--- Begin Selected text ---

The Prime Minister commissioned the Cabinet Office in 2007 to review and assess procedures for the use and storage of data by and within government departments.

The ultimate goal was to reduce the risk of data misuse and loss, improve the quality of public services and minimize the incidences of theft and fraud, bringing the “right people to the right information.”

While the Data Protection Act and Human Rights Act provides the legal framework for governing data, the Cabinet, HM Treasury and Ministry of Justice set the guidance for managing information and providing assistance to meet those requirements.

However, the ultimate responsibility is with the individual departments and their agencies to enact the appropriate procedures and technologies to ensure these requirements are met.

The findings of the Cabinet Office and the guidance of requirements are delineated in the “Data Handling Procedures in Government: Final Report,” which was released on the 25th of June, 2008.

--- End Selected text ---
--- Begin Stored rows ---

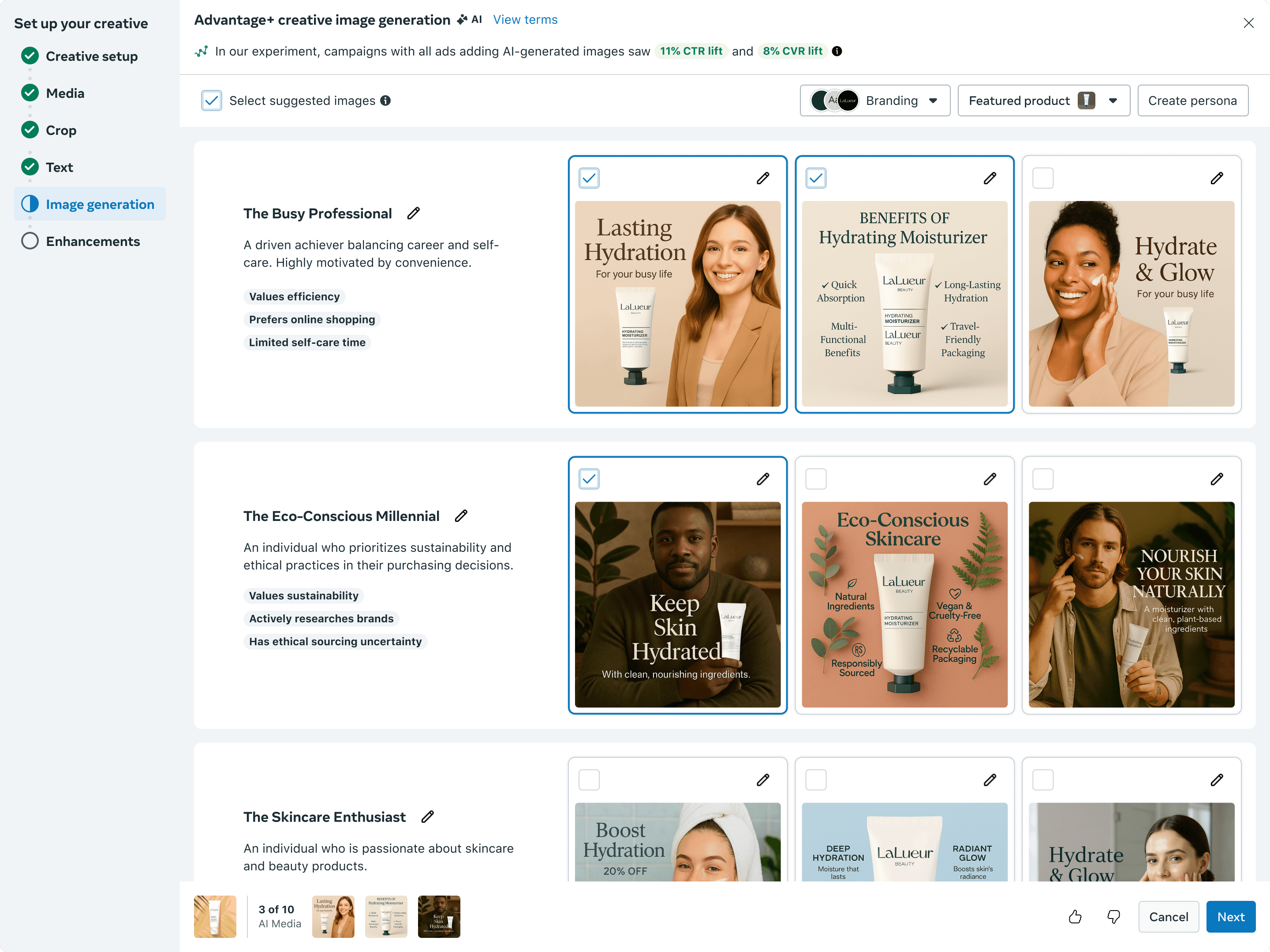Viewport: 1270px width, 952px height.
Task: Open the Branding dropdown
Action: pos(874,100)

--- End Stored rows ---
--- Begin Stored rows ---

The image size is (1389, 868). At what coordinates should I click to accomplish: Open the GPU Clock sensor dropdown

--- End Stored rows ---

● Task:
Answer these questions using the passage on government data handling:
1. In what year did the Prime Minister commission the Cabinet Office review?
2. Which two acts provide the legal framework for governing data?
3. On what date was the final report released?
The listing has no role in this exercise.

● Exercise response:
1. 2007
2. The Data Protection Act and the Human Rights Act
3. The 25th of June, 2008